*Extracted information*:
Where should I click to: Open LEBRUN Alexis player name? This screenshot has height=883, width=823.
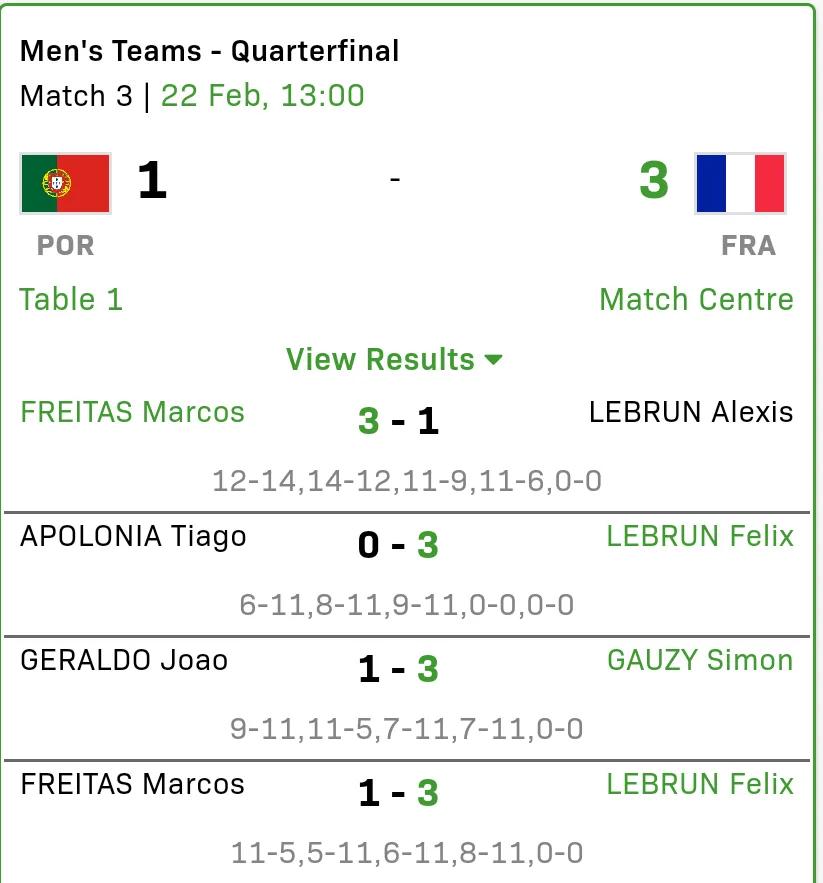pos(691,412)
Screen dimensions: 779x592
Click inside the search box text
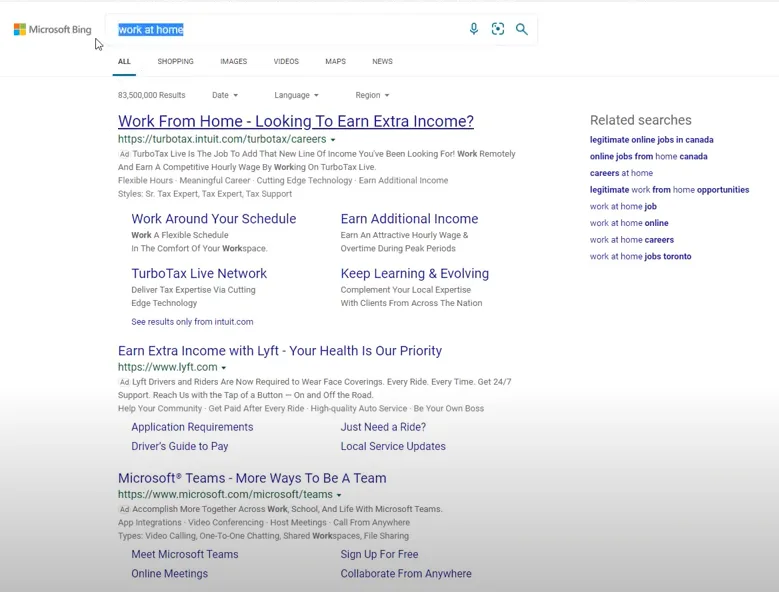(151, 30)
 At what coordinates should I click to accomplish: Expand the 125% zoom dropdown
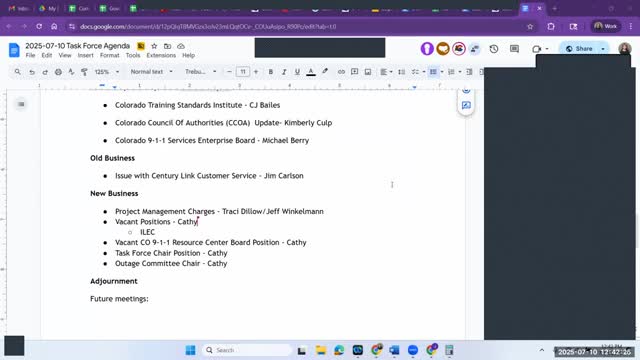(107, 72)
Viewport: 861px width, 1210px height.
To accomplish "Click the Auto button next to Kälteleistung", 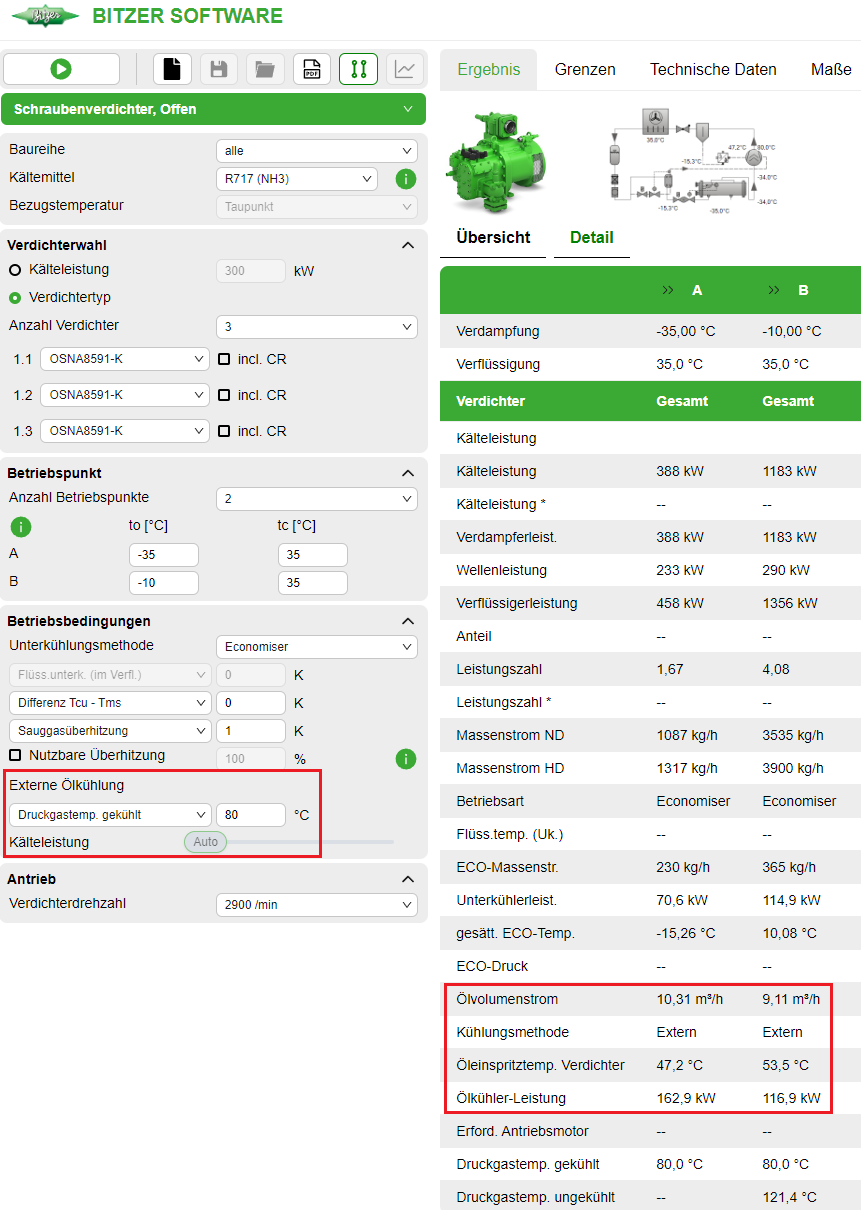I will [204, 842].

*Assignment*: Only lines belong in the copy: transcribe those from the start of the data through the line that contains "Viewport: 861px width, 1210px height.", and skip the pictures.

*Problem solution*:
Where should I click to: Open LEBRUN Alexis player name? This screenshot has height=883, width=823.
pos(691,412)
Screen dimensions: 779x592
Click inside the search box text
(151, 30)
 At what coordinates should I click to accomplish: Expand the 125% zoom dropdown
(107, 72)
Viewport: 861px width, 1210px height.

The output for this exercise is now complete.